:: What the task requires ::
Quote the items from the start through the line containing "Regular + manage", both ends included. Give only those lines.

[Stored data entries]

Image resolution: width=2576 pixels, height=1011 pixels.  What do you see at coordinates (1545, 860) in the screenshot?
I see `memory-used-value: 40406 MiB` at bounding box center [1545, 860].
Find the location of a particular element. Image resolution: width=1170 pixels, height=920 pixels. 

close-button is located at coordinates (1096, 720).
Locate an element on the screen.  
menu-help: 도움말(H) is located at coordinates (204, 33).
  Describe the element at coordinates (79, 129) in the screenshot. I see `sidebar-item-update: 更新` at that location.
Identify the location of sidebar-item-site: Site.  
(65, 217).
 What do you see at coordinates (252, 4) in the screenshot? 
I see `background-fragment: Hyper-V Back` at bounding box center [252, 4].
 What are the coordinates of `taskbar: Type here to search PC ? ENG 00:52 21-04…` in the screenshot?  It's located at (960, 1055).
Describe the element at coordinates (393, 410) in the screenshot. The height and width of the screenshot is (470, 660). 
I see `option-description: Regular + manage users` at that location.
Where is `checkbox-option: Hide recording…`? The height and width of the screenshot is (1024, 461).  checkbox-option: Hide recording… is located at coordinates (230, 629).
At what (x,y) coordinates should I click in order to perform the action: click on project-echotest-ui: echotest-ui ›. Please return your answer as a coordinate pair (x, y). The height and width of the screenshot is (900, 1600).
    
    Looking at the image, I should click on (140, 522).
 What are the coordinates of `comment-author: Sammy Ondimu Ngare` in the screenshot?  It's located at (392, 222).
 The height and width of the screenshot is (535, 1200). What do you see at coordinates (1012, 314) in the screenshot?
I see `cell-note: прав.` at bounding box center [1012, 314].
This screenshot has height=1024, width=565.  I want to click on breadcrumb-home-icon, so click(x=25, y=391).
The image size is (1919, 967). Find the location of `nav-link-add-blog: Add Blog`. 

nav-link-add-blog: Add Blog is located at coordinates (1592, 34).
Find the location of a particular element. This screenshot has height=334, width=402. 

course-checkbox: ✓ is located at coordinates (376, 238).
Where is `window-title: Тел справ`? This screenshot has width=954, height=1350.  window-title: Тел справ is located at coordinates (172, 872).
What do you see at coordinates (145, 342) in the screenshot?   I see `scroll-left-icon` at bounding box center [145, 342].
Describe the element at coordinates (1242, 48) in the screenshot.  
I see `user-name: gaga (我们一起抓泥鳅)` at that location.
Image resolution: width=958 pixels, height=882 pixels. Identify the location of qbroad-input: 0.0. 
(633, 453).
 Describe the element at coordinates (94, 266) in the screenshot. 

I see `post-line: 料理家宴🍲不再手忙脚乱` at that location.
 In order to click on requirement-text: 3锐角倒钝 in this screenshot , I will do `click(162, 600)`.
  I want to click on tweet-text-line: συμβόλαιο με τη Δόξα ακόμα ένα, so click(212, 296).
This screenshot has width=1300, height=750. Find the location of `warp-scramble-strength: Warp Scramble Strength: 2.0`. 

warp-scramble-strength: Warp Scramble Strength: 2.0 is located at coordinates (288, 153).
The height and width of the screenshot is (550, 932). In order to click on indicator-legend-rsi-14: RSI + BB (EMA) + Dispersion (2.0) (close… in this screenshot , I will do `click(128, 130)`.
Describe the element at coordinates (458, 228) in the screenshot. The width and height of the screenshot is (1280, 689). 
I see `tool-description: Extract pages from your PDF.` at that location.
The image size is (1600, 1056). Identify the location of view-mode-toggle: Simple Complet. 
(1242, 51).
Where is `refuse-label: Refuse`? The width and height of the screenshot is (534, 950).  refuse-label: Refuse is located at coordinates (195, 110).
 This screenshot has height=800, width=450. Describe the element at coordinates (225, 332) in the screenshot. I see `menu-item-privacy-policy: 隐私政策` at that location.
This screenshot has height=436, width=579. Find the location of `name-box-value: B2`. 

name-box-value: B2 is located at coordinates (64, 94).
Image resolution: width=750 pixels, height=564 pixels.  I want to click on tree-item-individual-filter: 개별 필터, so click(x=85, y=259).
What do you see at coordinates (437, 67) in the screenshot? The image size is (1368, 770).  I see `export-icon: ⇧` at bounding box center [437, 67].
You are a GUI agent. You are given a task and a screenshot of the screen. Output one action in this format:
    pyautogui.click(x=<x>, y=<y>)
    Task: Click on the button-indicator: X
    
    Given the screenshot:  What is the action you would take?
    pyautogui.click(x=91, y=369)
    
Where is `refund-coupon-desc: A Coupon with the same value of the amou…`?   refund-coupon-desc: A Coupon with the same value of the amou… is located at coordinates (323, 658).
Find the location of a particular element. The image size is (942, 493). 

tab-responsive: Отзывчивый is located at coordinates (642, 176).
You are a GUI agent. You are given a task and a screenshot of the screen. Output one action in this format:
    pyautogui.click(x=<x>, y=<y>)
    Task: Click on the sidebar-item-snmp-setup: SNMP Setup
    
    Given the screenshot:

:: Response to the task ::
Image resolution: width=2576 pixels, height=1011 pixels.  What do you see at coordinates (1545, 860) in the screenshot?
I see `memory-used-value: 40406 MiB` at bounding box center [1545, 860].
Find the location of a particular element. Image resolution: width=1170 pixels, height=920 pixels. 

close-button is located at coordinates (1096, 720).
Locate an element on the screen.  
menu-help: 도움말(H) is located at coordinates (204, 33).
  Describe the element at coordinates (79, 129) in the screenshot. I see `sidebar-item-update: 更新` at that location.
Identify the location of sidebar-item-site: Site.  
(65, 217).
 What do you see at coordinates (252, 4) in the screenshot? 
I see `background-fragment: Hyper-V Back` at bounding box center [252, 4].
 What are the coordinates of `taskbar: Type here to search PC ? ENG 00:52 21-04…` in the screenshot?  It's located at (960, 1055).
Describe the element at coordinates (393, 410) in the screenshot. The height and width of the screenshot is (470, 660). 
I see `option-description: Regular + manage users` at that location.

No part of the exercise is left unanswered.